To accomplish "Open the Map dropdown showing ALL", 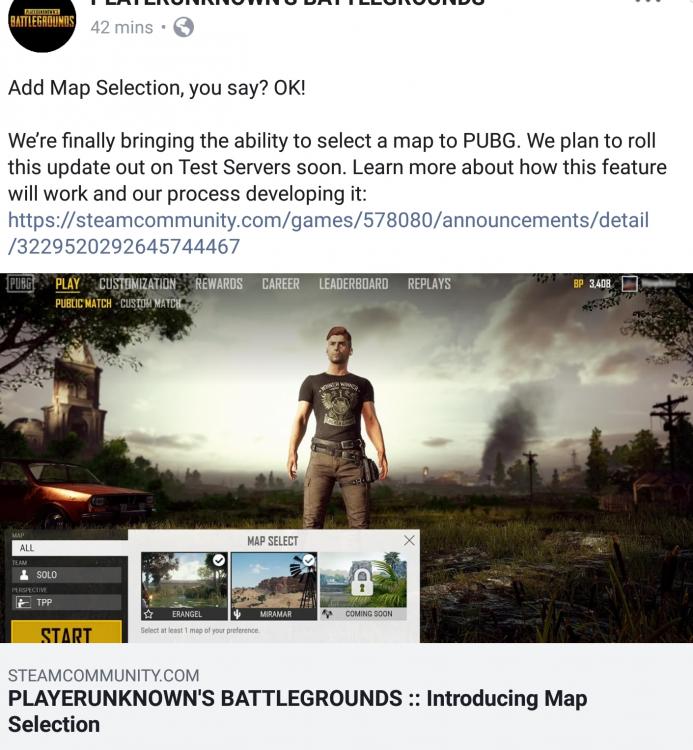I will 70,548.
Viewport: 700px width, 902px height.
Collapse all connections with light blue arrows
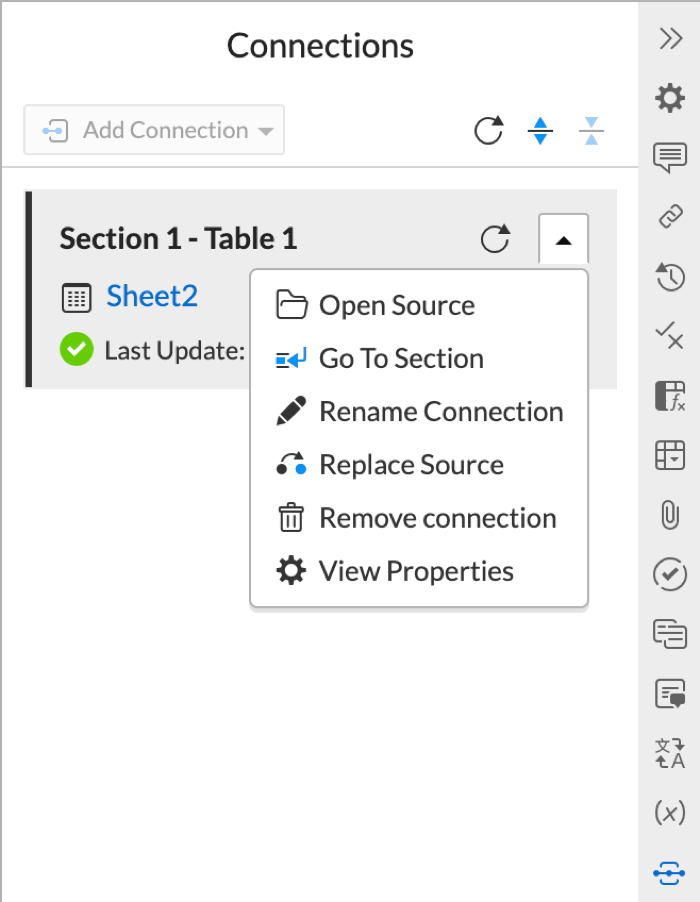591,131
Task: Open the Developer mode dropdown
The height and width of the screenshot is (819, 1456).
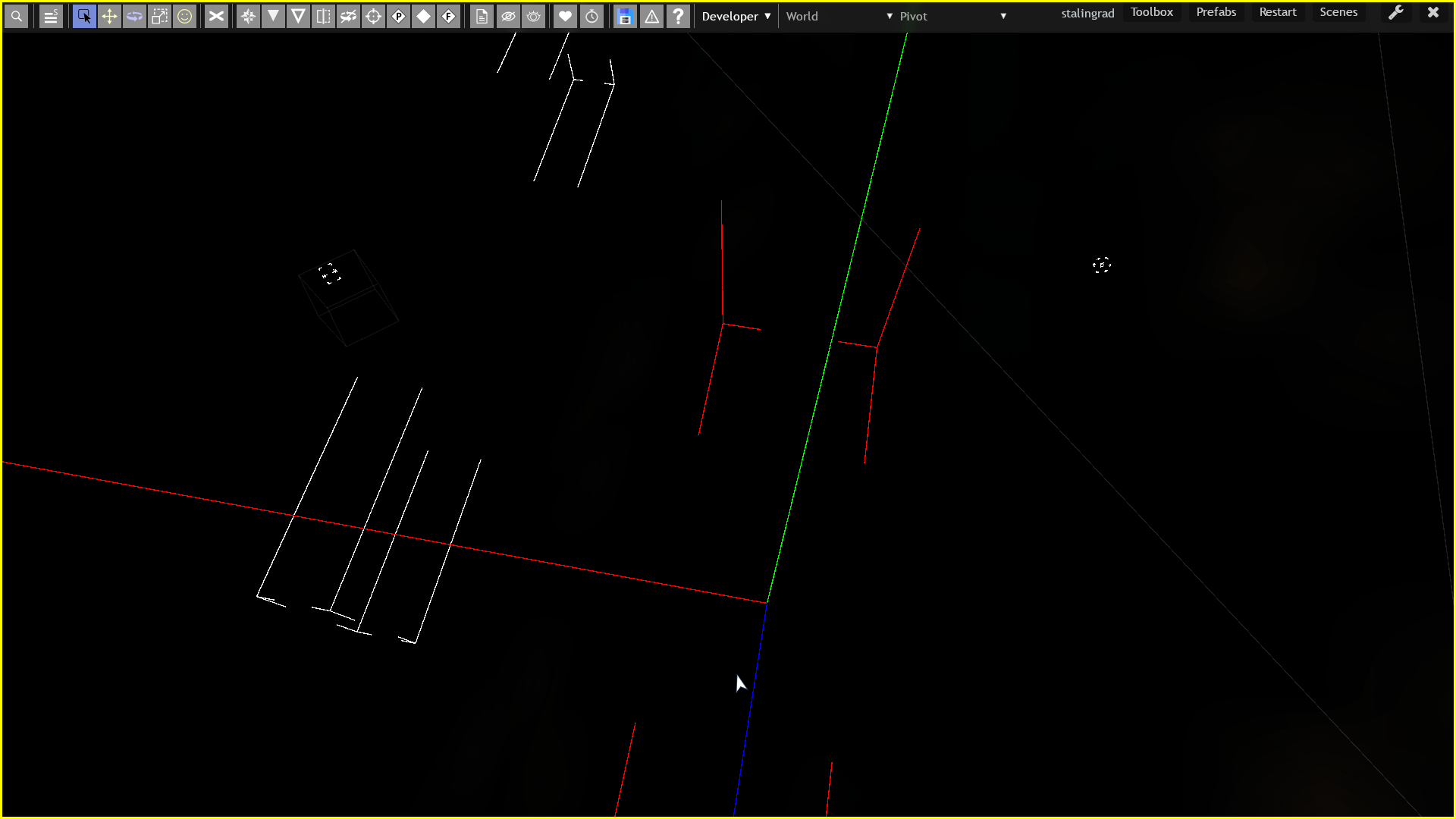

__________

■ **WHAT YOU WILL DO**: Reproduce each line of the material from the one containing "Viewport: 700px width, 902px height." down to the end, leaving out the pictures.

■ **RESPONSE TO THIS EXERCISE**:
Viewport: 700px width, 902px height.
Collapse all connections with light blue arrows
591,131
Task: Open the Developer mode dropdown
The height and width of the screenshot is (819, 1456).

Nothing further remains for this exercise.